▶ **Problem to work on**: Look through the entries below and copy exactly the part that begins with the line containing "How do I perform: Enter full screen mode?" and ends with the line containing "Given: Click the green". Do not copy the pictures.
Start of Extracted records
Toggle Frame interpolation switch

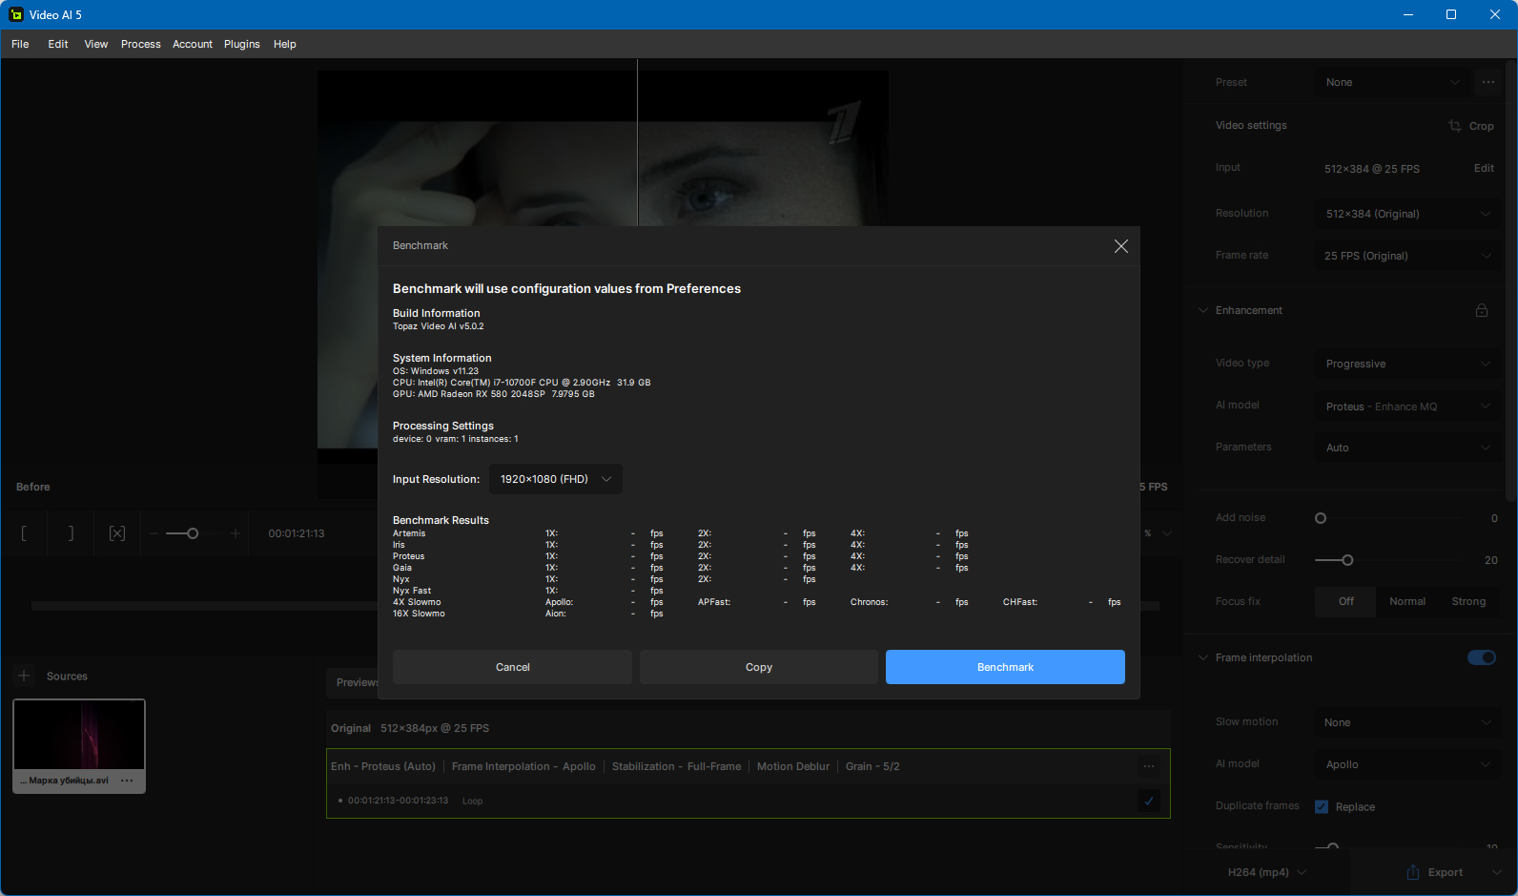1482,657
End of Extracted records
Start of Extracted records
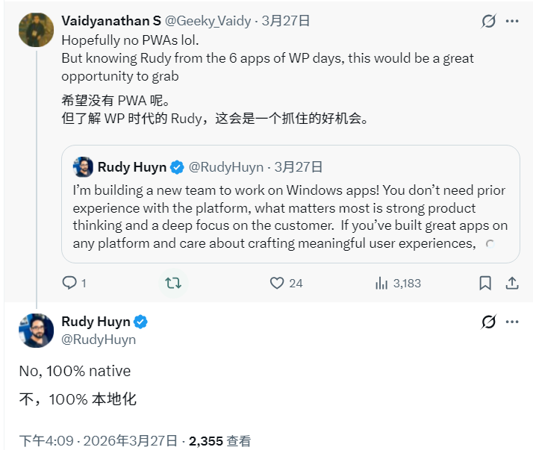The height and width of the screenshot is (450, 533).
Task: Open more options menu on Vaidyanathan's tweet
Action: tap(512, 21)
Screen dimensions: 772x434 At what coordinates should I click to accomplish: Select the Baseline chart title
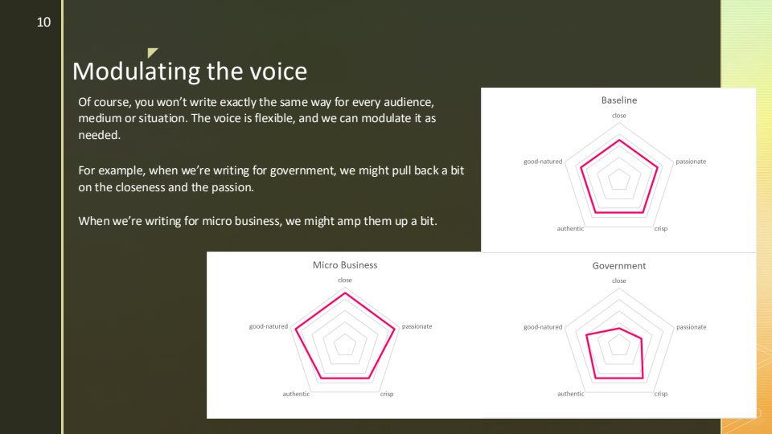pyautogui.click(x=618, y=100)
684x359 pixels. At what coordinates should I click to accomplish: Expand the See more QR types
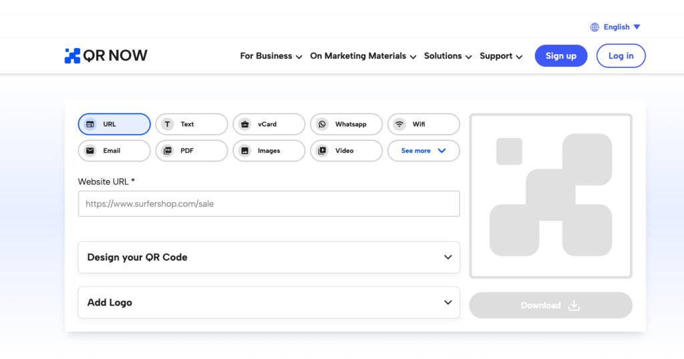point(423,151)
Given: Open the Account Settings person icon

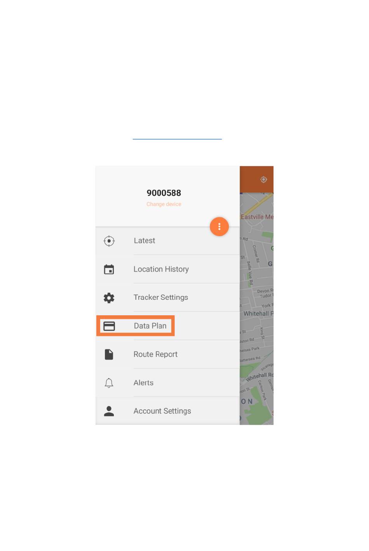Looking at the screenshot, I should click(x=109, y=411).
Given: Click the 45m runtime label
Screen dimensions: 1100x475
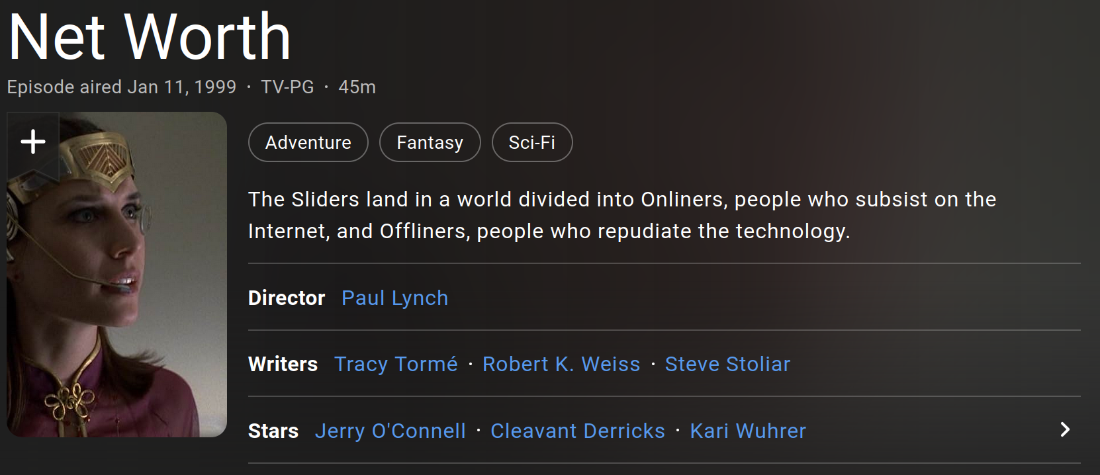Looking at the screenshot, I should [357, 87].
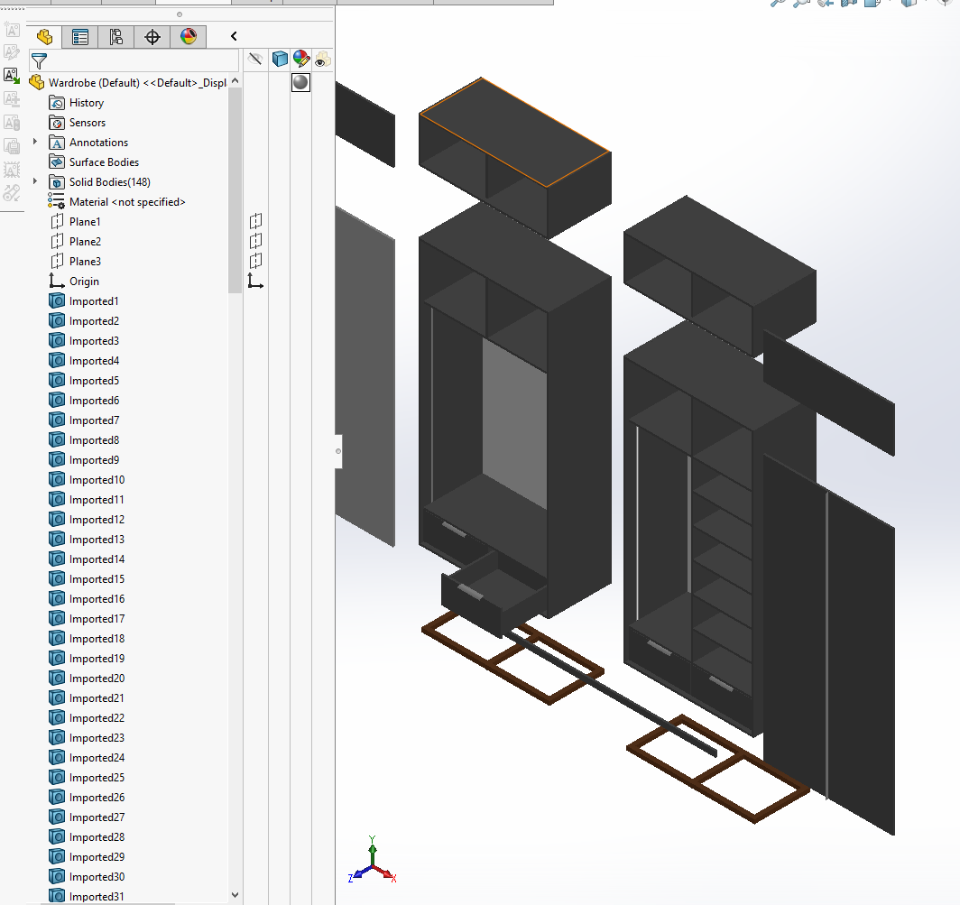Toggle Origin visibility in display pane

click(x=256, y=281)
End of Extracted records
Start of Extracted records
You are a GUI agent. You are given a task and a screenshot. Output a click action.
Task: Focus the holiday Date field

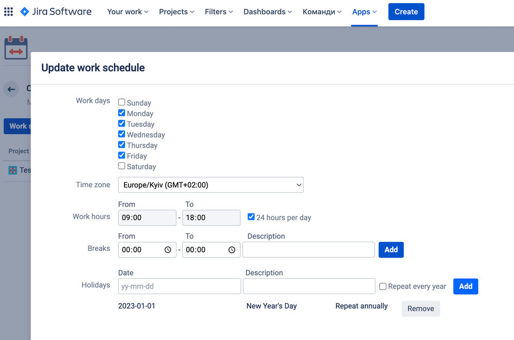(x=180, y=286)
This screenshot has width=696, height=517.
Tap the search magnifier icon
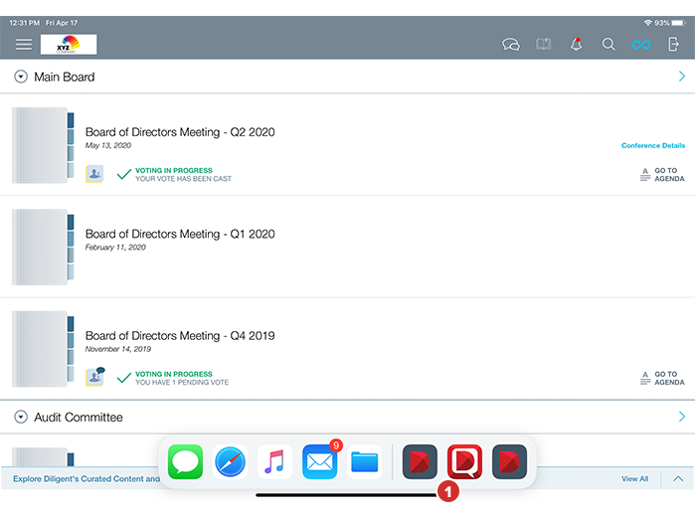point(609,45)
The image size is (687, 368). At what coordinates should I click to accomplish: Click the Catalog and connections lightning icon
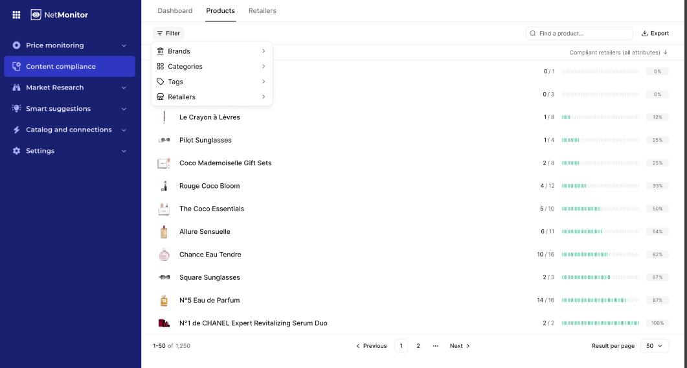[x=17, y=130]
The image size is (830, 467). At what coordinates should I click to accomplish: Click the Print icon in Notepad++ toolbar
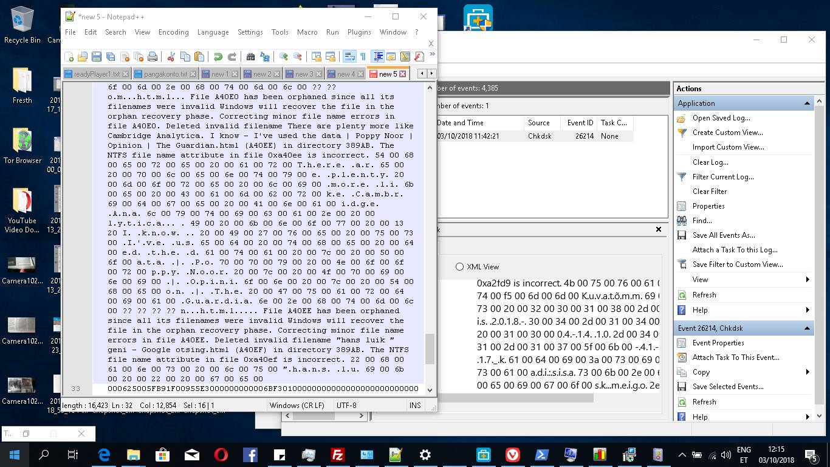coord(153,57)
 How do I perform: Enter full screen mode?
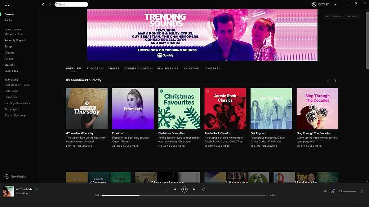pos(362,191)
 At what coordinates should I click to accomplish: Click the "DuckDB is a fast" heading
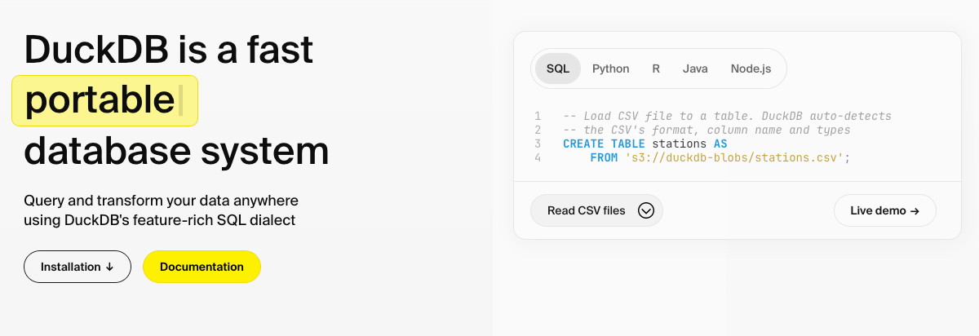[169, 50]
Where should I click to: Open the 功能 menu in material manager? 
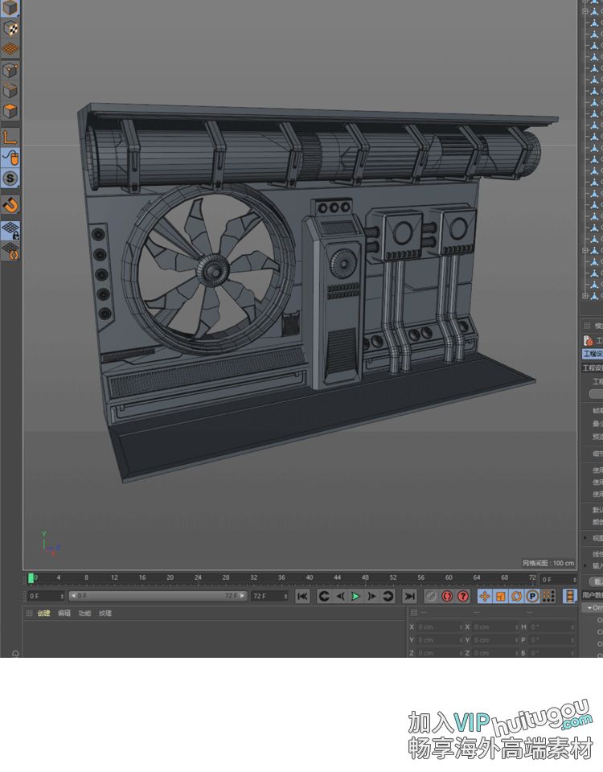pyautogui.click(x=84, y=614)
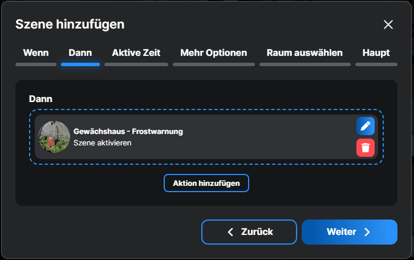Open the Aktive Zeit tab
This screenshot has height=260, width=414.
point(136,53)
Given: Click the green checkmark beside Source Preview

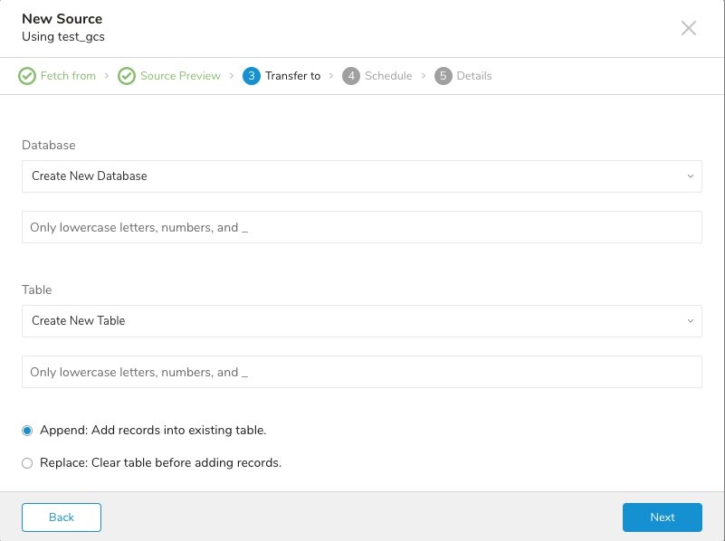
End of Extracted records
▶ **Response box**:
 How do I perform: Enter full screen mode?
pos(362,191)
 At what coordinates should I click to accomplish: Click the "DuckDB is a fast" heading
[169, 50]
Where should I click to: Open the 功能 menu in material manager? 
pyautogui.click(x=84, y=614)
Open the Aktive Zeit tab
This screenshot has height=260, width=414.
point(136,53)
Given: Click the green checkmark beside Source Preview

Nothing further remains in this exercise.